Data section -
<<<<

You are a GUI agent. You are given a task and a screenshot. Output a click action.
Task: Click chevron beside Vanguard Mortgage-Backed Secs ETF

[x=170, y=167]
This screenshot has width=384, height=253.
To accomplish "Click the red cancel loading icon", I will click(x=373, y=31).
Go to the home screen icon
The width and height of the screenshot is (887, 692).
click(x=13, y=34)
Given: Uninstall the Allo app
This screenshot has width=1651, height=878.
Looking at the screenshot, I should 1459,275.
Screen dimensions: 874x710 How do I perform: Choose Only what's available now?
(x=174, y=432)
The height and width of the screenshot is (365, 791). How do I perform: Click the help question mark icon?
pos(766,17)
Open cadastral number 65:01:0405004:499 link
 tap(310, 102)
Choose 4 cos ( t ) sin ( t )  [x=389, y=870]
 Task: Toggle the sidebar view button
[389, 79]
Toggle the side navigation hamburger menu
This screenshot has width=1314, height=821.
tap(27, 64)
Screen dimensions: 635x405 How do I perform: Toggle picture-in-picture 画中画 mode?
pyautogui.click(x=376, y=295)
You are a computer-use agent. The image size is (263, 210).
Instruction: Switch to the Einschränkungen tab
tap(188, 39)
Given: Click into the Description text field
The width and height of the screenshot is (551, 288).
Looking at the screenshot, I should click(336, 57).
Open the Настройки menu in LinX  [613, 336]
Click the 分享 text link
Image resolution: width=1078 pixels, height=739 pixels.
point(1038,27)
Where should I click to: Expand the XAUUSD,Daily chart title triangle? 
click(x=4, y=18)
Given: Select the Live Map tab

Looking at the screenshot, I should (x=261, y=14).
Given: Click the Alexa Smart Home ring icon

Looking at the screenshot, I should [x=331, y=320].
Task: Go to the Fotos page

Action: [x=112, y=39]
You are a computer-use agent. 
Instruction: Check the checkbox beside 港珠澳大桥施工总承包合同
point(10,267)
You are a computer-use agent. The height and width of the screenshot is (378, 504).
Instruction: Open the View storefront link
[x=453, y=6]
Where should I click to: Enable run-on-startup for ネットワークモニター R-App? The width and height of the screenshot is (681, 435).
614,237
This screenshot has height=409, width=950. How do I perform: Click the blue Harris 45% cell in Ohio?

>>>>

Task to complete - Copy out the entries word for word, everything from the very first line down to the line containing "pyautogui.click(x=376, y=295)", with both of those lines included.

Result of the exercise -
You are a GUI agent. You are given a task and a screenshot. Output a click action.
Task: Click chevron beside Vanguard Mortgage-Backed Secs ETF

[x=170, y=167]
This screenshot has width=384, height=253.
To accomplish "Click the red cancel loading icon", I will click(x=373, y=31).
Go to the home screen icon
The width and height of the screenshot is (887, 692).
click(x=13, y=34)
Given: Uninstall the Allo app
This screenshot has width=1651, height=878.
Looking at the screenshot, I should 1459,275.
Screen dimensions: 874x710 How do I perform: Choose Only what's available now?
(x=174, y=432)
The height and width of the screenshot is (365, 791). How do I perform: Click the help question mark icon?
pos(766,17)
Open cadastral number 65:01:0405004:499 link
 tap(310, 102)
Choose 4 cos ( t ) sin ( t )  [x=389, y=870]
 Task: Toggle the sidebar view button
[389, 79]
Toggle the side navigation hamburger menu
This screenshot has width=1314, height=821.
tap(27, 64)
Screen dimensions: 635x405 How do I perform: Toggle picture-in-picture 画中画 mode?
pyautogui.click(x=376, y=295)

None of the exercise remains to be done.